BEGIN Page extract
Establishment for patrons who smoke cigars

A cigar bar (or lounge) is an establishment that caters to patrons who smoke cigars. Many serve food and alcohol as well. The prevalence of cigar bars varies by country; some jurisdictions ban smoking in all businesses, while others offer an exemption for cigar bars.

==History==
While cigar bars have been around for years, interest in them developed in the 1990s when cities and government entities began instituting smoking bans but provided exceptions for establishments that catered to smokers.

==Features==
While some cigar bars permit the smoking of cigarettes, the classic cigar bar focuses strictly on cigars. Many of the upscale cigar bars such as the Grand Havana in Beverly Hills, California and New York City as well as those in Paris, Spain and Germany, create a gentlemen's club ambience with plushly-appointed interiors, sometimes including a piano or pool table. Featured prominently in upscale bars are humidors, even walk-in humidors where people can buy and store cigars for safekeeping in special cigar lockers for individuals. The bars frequently also serve food and alcohol.

==Prevalence by country==
===Australia===
Cigar bars can be found in all capital cities in Australia and on the Gold Coast, Queensland as well.

===Canada===
During the 2000s, many of Canada's cities and provinces banned smoking in indoor public places; some of these bans came with an exception for non-cigarette smoking such as hookah or cigars. In 2006, when such a ban came into place in Montreal, all cigar bars opened before May 10, 2005, were allowed to stay in operation, though future establishments were banned. There are also cigar lounges in Gatineau, Quebec.
END Page extract
BEGIN Records supplied
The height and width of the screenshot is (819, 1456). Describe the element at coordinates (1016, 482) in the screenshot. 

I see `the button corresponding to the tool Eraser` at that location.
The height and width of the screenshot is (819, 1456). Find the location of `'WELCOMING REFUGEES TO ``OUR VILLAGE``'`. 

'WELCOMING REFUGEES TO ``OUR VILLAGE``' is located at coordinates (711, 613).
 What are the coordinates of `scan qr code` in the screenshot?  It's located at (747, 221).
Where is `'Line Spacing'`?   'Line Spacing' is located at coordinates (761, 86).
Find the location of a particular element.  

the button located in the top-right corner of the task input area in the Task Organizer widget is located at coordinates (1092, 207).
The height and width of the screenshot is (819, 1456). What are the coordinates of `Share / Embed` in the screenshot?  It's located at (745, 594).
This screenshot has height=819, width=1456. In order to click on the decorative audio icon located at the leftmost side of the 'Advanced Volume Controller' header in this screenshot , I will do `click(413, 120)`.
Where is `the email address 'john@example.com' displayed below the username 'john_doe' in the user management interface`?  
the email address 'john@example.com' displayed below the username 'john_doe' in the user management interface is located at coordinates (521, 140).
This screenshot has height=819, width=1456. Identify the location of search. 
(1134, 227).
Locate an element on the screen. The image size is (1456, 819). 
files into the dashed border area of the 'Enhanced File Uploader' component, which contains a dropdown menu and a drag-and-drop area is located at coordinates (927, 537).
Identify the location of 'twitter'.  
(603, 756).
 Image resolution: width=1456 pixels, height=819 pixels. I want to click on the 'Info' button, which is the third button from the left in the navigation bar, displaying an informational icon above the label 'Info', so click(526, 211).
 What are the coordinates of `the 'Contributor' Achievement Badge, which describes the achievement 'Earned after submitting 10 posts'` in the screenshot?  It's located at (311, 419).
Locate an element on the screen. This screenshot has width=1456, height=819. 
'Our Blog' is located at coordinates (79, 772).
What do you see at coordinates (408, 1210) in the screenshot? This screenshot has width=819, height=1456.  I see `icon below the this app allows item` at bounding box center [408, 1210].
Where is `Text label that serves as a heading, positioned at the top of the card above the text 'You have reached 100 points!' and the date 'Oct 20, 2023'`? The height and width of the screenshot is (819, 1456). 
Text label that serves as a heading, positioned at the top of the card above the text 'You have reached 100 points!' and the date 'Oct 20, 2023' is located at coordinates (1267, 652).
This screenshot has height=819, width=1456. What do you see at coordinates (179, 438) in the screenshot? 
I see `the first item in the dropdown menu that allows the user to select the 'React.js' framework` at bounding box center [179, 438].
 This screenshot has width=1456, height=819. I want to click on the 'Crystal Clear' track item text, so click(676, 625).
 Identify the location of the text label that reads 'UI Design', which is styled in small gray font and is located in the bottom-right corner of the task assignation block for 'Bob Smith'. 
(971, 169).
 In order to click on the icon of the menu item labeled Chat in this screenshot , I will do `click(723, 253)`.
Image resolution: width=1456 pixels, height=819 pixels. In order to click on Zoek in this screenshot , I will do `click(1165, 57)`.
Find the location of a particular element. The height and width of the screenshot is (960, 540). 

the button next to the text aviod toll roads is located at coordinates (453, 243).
END Records supplied
» Required work:
In the cigar bar text, which cigar bars could stay open under Montreal's 2006 smoking ban?

» Task answer:
Those opened before May 10, 2005.